The skip-ahead governance principle (GOVERNANCE.md) applies:
implementations that have not yet shipped against v0.8.x may target
v0.9.0 directly. openarmature-python's Phase 6.1 PR-C.1 is the
canonical first implementation of this contract.
Open questions¶
- Existing fixture 014 sub-case for routing_error. Currently
graph-engine/014-observer-error-event.yamlcovers the failing- node case. Should the routing_error coverage land in fixture 014 as additional sub-cases, or in the new fixture 020 proposed above, or both? Lean: 020 alone (keeps fixtures topical — 014 is node-body-failure focused; 020 is edge-resolution-failure focused). - Edge_exception fixture coverage today. Current spec deems
edge_exceptiona §4 category but I'm not aware of a fixture driving it specifically. Phase 6.1 PR-C-side investigation may surface a need to update fixture coverage; tracked in the §6.1 Phase 6.1 thread.

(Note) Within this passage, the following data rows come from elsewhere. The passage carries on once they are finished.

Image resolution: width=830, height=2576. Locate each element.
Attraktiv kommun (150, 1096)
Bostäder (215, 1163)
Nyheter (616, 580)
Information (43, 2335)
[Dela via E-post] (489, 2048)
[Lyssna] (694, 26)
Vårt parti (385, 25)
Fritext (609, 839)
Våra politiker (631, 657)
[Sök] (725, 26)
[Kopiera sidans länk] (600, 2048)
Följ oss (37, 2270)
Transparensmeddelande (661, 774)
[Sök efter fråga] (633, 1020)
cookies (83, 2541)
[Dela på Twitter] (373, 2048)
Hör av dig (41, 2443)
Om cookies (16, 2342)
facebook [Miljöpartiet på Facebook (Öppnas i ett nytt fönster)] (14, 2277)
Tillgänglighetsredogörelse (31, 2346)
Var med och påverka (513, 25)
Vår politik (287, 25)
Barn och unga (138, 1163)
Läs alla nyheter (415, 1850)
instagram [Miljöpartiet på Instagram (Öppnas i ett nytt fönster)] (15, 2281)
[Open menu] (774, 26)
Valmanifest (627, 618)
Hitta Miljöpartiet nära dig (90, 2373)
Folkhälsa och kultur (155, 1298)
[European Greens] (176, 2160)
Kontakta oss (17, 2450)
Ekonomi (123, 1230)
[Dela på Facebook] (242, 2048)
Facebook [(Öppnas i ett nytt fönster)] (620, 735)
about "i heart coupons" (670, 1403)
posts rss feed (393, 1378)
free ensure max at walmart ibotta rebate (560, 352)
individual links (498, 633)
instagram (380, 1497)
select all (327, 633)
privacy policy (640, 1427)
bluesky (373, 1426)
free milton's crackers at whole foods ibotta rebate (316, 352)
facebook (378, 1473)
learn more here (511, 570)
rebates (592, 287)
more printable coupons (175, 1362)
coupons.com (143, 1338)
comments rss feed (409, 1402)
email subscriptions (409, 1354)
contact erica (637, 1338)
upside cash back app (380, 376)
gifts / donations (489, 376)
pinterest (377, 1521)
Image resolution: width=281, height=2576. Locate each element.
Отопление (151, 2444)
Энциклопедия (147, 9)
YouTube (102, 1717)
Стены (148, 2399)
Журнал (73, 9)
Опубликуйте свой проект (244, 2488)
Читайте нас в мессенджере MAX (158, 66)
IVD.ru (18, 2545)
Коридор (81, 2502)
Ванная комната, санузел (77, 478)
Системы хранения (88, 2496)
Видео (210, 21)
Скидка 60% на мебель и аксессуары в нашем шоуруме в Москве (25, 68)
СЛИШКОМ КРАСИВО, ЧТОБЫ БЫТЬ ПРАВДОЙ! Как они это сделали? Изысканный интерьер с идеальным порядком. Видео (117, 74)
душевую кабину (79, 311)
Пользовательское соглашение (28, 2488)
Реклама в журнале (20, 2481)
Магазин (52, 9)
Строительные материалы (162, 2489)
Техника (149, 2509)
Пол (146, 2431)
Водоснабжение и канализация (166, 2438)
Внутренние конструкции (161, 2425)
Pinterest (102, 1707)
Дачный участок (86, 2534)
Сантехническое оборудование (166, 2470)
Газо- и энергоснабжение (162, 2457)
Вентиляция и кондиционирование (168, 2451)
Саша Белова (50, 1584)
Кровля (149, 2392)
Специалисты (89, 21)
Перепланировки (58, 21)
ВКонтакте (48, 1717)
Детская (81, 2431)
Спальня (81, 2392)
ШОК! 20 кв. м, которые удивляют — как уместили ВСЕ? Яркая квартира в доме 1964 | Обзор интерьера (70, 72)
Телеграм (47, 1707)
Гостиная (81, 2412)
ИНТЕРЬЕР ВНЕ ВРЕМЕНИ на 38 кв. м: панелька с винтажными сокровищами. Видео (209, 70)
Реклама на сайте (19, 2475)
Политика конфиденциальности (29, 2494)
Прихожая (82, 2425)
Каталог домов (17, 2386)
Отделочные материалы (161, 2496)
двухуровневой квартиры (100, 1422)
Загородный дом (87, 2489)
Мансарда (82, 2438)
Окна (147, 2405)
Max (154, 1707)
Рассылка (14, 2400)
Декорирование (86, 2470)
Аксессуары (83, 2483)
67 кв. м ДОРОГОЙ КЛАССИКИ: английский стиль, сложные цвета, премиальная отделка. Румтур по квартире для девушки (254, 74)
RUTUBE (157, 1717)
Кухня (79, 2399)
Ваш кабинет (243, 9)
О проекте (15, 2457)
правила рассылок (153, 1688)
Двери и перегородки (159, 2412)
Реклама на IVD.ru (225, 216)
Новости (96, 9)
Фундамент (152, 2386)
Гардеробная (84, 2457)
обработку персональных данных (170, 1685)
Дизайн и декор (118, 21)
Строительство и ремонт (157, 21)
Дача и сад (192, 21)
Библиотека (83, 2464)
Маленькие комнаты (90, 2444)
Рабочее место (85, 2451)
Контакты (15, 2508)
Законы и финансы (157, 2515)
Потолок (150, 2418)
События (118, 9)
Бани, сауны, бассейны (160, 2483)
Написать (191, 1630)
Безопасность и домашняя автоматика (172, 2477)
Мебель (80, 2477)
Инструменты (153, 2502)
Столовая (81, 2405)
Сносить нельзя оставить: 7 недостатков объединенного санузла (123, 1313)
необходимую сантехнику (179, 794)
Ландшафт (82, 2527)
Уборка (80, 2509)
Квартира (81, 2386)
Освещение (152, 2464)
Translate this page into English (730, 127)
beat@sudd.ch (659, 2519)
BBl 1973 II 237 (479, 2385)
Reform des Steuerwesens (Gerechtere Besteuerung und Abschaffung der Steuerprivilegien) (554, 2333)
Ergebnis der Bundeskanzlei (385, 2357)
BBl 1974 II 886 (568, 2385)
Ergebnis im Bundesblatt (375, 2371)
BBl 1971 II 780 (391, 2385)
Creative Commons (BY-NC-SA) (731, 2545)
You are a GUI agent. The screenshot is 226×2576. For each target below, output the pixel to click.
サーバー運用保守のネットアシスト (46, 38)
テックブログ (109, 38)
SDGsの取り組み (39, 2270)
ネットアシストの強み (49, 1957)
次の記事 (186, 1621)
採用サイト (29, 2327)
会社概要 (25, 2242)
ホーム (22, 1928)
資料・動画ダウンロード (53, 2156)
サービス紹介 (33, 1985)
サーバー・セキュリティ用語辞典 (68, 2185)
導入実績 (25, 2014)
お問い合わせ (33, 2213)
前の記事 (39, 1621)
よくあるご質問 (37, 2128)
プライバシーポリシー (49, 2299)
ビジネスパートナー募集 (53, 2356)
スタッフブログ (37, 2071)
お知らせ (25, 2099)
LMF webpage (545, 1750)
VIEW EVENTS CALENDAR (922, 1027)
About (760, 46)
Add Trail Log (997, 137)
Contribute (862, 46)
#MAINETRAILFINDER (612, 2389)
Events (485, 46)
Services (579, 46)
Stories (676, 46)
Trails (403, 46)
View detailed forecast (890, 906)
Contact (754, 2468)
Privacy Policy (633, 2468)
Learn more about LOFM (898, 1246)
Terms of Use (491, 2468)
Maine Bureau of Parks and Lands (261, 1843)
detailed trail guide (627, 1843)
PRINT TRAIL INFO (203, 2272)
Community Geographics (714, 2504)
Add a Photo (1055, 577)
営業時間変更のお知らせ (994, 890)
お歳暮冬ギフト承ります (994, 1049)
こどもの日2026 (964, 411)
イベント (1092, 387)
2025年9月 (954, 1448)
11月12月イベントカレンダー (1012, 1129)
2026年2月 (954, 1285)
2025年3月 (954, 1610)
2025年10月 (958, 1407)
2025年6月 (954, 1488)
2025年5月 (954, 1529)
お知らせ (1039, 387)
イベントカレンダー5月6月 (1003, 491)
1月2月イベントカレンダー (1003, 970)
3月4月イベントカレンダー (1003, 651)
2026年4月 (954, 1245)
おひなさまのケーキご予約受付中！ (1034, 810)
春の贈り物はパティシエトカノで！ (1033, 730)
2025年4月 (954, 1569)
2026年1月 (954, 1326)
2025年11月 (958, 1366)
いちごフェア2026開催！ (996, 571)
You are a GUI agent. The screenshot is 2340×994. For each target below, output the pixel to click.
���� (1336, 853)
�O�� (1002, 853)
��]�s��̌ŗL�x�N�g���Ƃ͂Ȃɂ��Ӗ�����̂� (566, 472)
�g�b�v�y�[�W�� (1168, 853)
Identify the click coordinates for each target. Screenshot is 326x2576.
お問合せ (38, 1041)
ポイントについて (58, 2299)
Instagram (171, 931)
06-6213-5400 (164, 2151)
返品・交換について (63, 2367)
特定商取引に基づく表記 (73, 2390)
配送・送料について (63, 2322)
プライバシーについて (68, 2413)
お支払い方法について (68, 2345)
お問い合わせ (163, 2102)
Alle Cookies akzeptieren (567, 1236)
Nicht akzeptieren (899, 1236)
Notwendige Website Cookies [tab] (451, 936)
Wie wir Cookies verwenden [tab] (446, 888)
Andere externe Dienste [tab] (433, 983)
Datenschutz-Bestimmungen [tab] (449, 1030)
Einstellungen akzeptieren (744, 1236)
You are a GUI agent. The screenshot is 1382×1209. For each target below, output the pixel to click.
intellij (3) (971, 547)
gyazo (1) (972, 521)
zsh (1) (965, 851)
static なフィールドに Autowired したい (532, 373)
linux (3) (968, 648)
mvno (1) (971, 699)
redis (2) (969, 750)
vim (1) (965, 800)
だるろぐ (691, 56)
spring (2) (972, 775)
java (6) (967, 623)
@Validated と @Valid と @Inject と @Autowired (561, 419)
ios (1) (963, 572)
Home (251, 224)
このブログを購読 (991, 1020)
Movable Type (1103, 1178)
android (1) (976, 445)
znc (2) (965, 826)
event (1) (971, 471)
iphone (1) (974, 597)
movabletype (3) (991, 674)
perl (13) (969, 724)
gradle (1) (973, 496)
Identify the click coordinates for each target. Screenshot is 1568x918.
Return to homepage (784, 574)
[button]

Implementation guidance (informative)¶
For the Python implementation in PR-C.1:
_step_function_node,_step_subgraph_node,_step_fan_out_nodeinsrc/openarmature/graph/compiled.pymove the_dispatch_completedcall from before edge evaluation to after. Edge-evaluation try/except wraps the existing edge logic; on failure the resultingerroris passed to_dispatch_completedvia the existing failure-path keyword arg.- The observer's
_handle_completedpath requires no changes — the existing handler mapserror-populated events to ERROR status via the existing §4.2 path. - New unit tests: routing_error inside a node's outgoing edge produces a single completed event with error populated; same for edge_exception.
- Existing 5 driven conformance fixtures + 31 unit tests stay green unchanged.